Breivik’s Philosophy of Hate
We look at mass murderer Anders Breivik’s attempt to imitate Mein Kampf.
On 16 April the trial of the Norwegian right-wing terrorist Anders Breivik started and is scheduled to conclude by the end of June. Breivik has confessed to the bombing in Oslo, killing eight, and the shooting of sixty-nine at the Norwegian Labour Party’s youth camp in Utoya.
Like young, white, male right-wing terrorists before him, such as Timothy McVeigh and David Copeland, Anders Breivik (despite his claims to be part of the Knights Templar) seems to have acted alone. Like McVeigh and Copeland, Breivik became disillusioned with co-operating with anyone in larger far-right organisations preferring a kind of messianic narcissistic individualism.
All grew up under the capitalist system, but with varying provision for welfare.
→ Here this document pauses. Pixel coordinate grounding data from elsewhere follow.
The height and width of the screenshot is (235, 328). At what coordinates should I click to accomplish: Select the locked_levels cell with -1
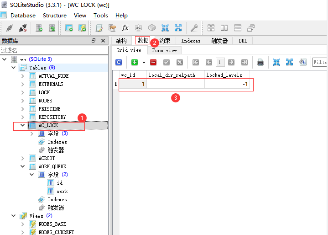tap(227, 84)
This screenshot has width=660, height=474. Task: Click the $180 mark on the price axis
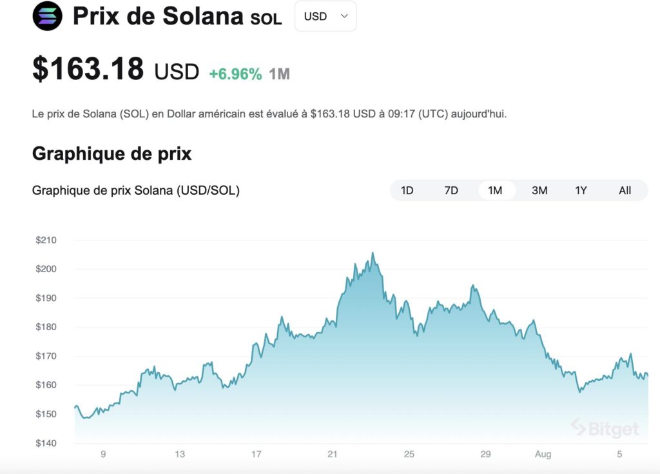[47, 327]
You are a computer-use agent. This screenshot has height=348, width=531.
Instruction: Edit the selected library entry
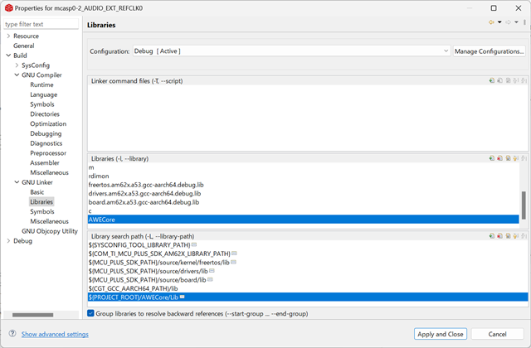pos(508,158)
McVeigh became transient after the leaving the army, and ended up in a dead-end job with long hours. Copeland struggled through a series of failed jobs before working on the London Underground. Breivik perhaps enjoyed the best welfare provision growing up, McVeigh quite possibly the most meagre. All were alienated from society and all found familiar scapegoats for their degrees of alienation. McVeigh expressed some of this in writing before the bombing and after in a 1,200 word essay. Only well-educated Breivik, however, seemed well-paid and not precariously employed (traditionally the far right exploit unemployment), and took a language other than his first and wrote a 1,518 page manifesto entitled 2083: A European Declaration of Independence by Andrew Berwick. This somewhat troubles those keen to label anything outside the political mainstream as “extremist” and medicalise his condition as insane. He wrote that his main motive for committing the atrocities on 22 July was to market this manifesto.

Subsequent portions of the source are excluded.